YOUR GOAL: Please keep to the lines below from the one with "Given: Open the Vzhled menu" through the one with "Select the reports", and restate them word for word, ends included.

EXCERPTED RECORDS:
# # # # #

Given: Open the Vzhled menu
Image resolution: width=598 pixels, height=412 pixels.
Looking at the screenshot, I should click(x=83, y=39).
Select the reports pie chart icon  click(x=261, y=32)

# # # # #

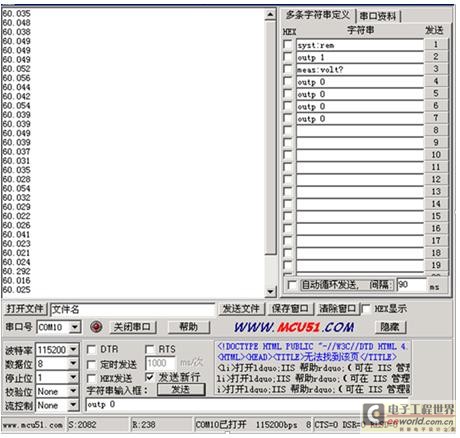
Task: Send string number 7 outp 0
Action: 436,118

# # # # #

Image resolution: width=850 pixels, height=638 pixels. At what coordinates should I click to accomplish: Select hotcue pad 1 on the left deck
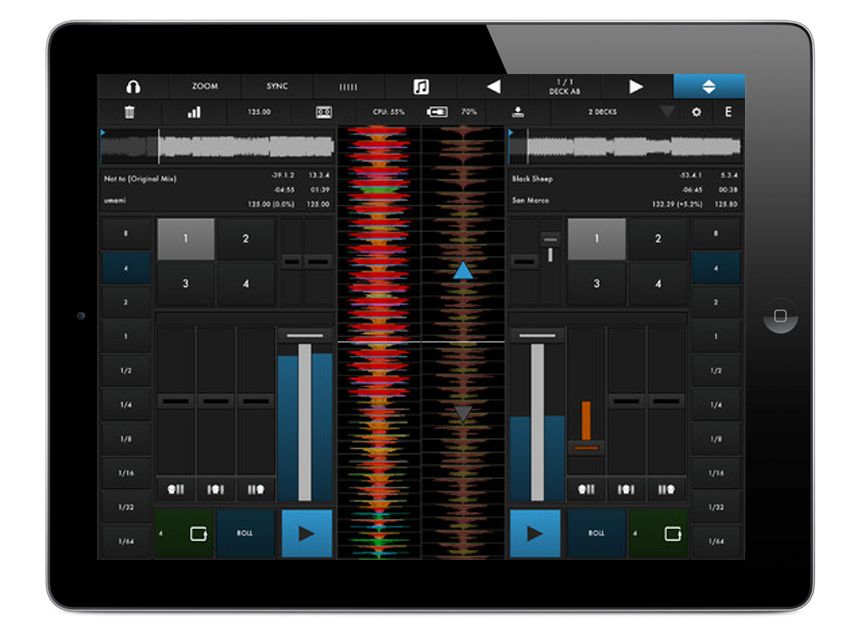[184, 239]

# # # # #

ANSWER SECTION:
Given: Open the Vzhled menu
Image resolution: width=598 pixels, height=412 pixels.
Looking at the screenshot, I should click(x=83, y=39).
Select the reports pie chart icon  click(x=261, y=32)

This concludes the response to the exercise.